Houston has a de facto zoning problem.
Theme: Geographic stereotypes
Subject Article: "Forget What You’ve Heard, Houston Really Does Have Zoning (Sort Of)."
Other Links: 1. "No Old Maps Actually Say 'Here Be Dragons'."
2. "Houston, New York Has a Problem: The southern city welcomes the middle class; heavily regulated and expensive Gotham drives it away."
3. "Debunking Texas Exceptionalism."
4. "The Shapes of Cities."
Postscript: Unfortunately, ideological thinking drives a lot of academic inquiry. Density is good. Sprawl is bad. Deregulation is good. Big government is bad. The facts are made to fit an a priori conclusion. The author over-interprets the data. I'm most sensitive to the use of normative geographies. Houston's lack of zoning doesn't make the city exceptional. What makes the metro so active to the middle class? Sprawl. Density bad. Sprawl good. See what I mean?
1 comment:
The condo building seems like a good example of the somewhat free market at work. What we have is a location that is in extremely high demand. Big old mansions mixed with very new mansions built by tearing down smaller housing.
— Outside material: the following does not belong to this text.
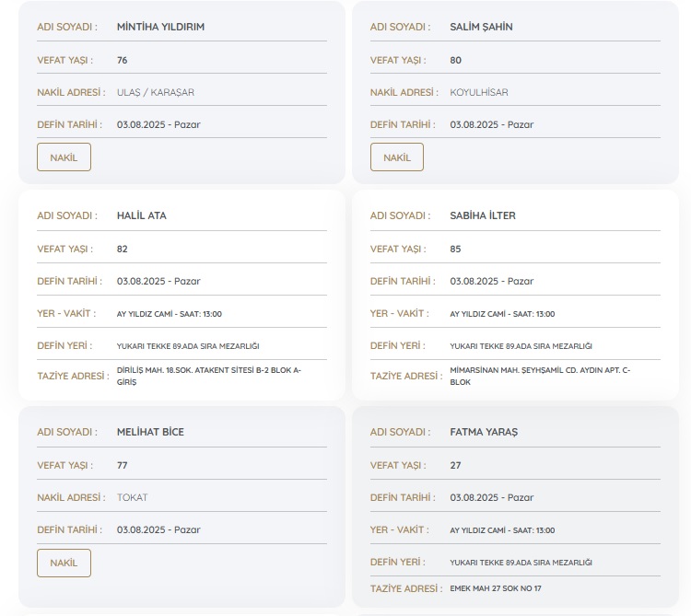Select the death age 27 in Fatma Yaraş card
691x616 pixels.
click(455, 465)
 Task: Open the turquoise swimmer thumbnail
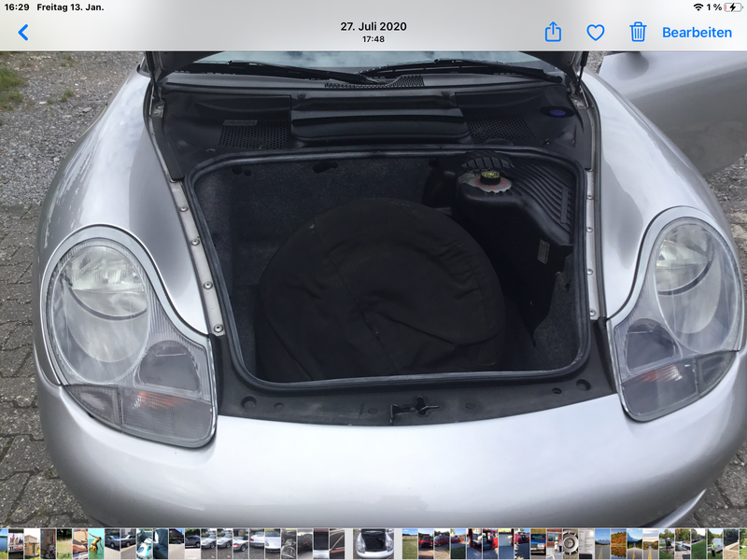pos(96,544)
The ruling wasn't that the high rise couldn't be built. It was acknowledging that the nature of the building would slightly hurt the other properties. Both sets of property owners are still allowed to have their property.
How would zoning change this? If zoned to allow for such a building, their would be no compensation available for damage to other properties. If wasn't allowed, where would the new housing go? This area is in high demand and few if any locations available for such a property.
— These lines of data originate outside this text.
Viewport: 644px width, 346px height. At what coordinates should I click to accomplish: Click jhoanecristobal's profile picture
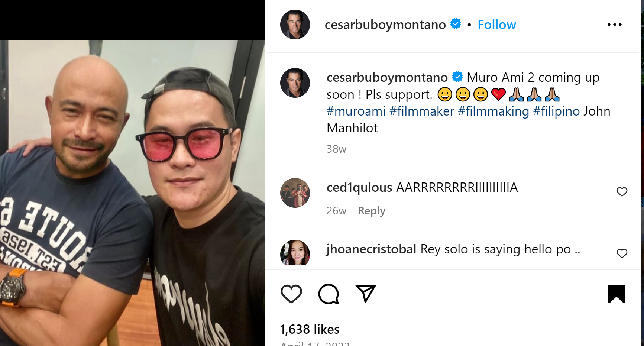[x=295, y=253]
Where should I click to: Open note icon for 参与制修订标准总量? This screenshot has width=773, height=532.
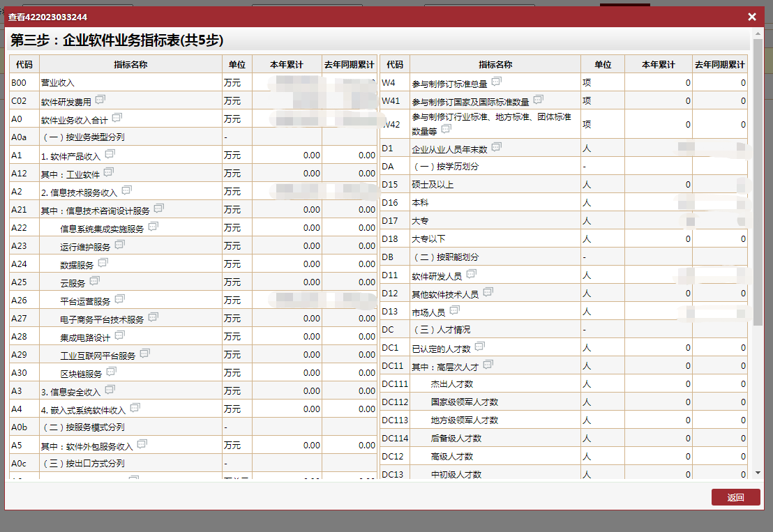(x=497, y=82)
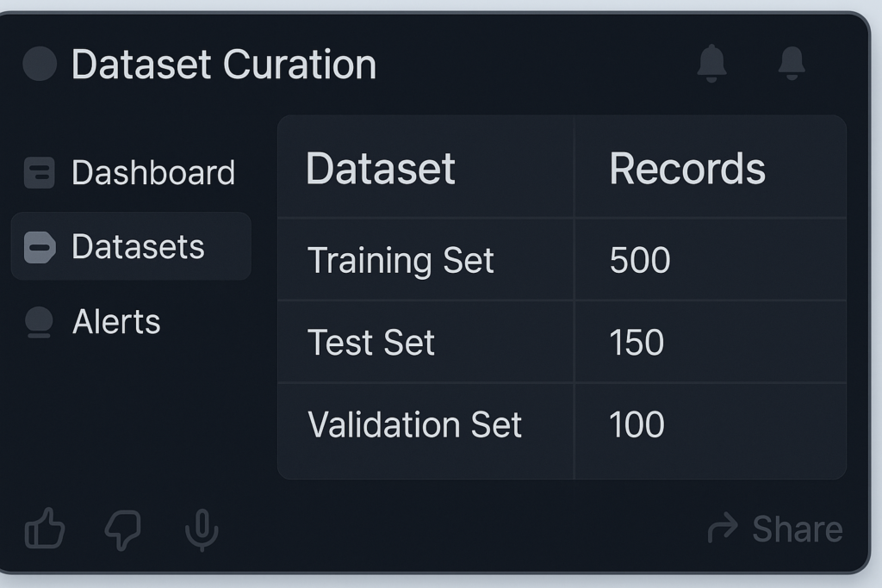
Task: Open the Dashboard menu item
Action: [x=152, y=173]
And this is where the talk of ideologies comes into place. The biggest one here is that the people in the neighborhood should be allowed to dictate how their neighborhood exists.
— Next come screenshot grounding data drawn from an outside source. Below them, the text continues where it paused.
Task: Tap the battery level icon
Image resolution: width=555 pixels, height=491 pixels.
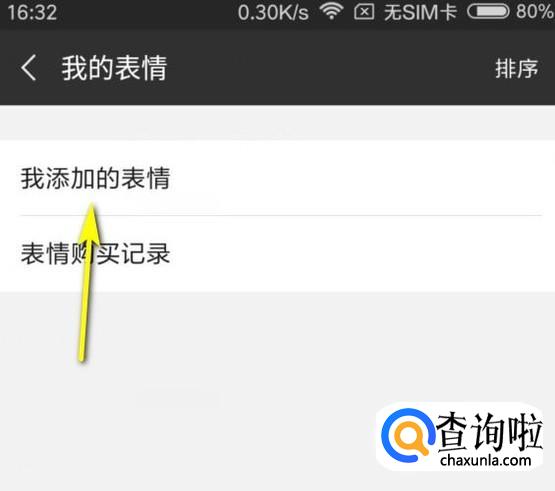Action: [488, 12]
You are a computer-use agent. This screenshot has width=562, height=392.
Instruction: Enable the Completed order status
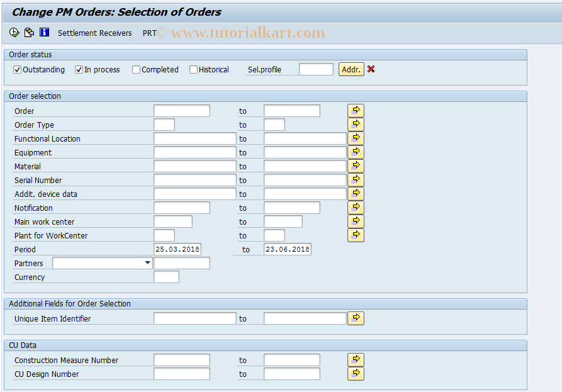(x=135, y=69)
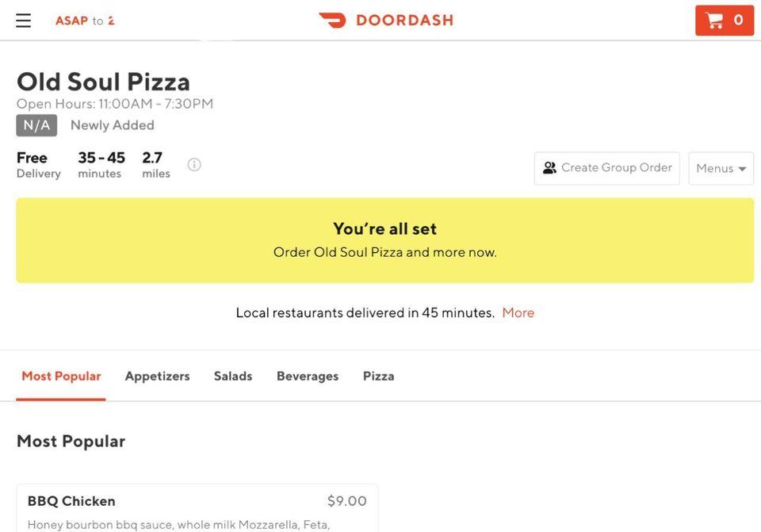Expand the Menus dropdown
The image size is (761, 532).
click(721, 168)
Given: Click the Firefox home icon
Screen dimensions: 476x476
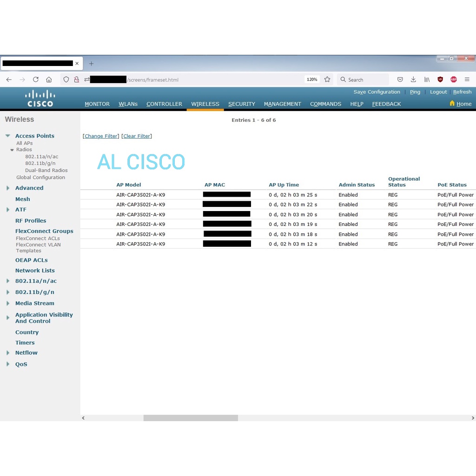Looking at the screenshot, I should pos(49,79).
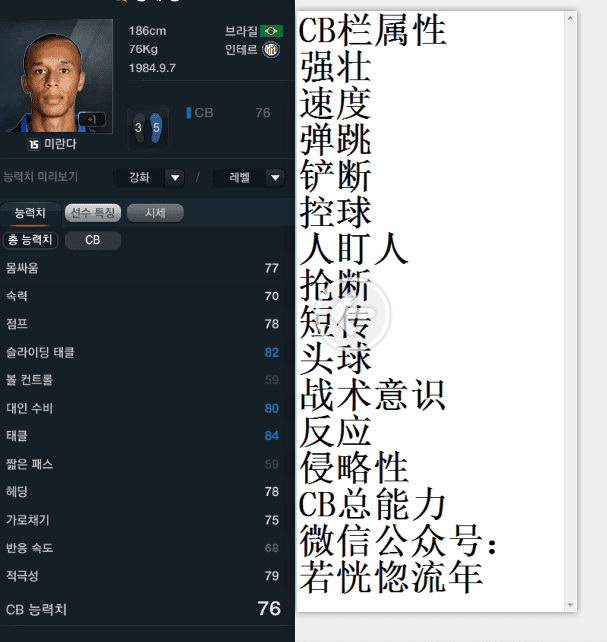Toggle the 총 능력치 filter
This screenshot has height=642, width=607.
click(x=30, y=240)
Why is this? What does society gain from this? It's not a static world. As the world changes, neighborhoods should change.
Most importantly in terms of preconceptions that we should take on is the idea of planning and zoning working. Does it really work all that well? I don't know but I can think of all sorts of planning cases that have gone wrong. One neighborhood the planners slate for development, like east downtown of Minneapolis, goes no where for decades despite planning for it. In the meantime, neighborhoods that weren't planned to have more density, like NeHe ( Near Hennipen ) take off.
Or what of the case of Woodbury MN that back in the 70s / 80s, planned for large growth. They built out infrastructure, the growth didn't occur for another generation, and in the meantime current taxpayers were saddled with debt.
How much of a difference does planning really make? If Houston doesn't look much different than any other city doesn't that speak to how little of a difference zoning is making? After via regulatory capture, developers are bound to build where they most want to in the end, no? Maybe the real Houston story isn't that there isn't a silver bullet but that zoning is sort of planning theater ( a la the TSA's security theater ). It makes us feel good but really accomplishes bupkiss.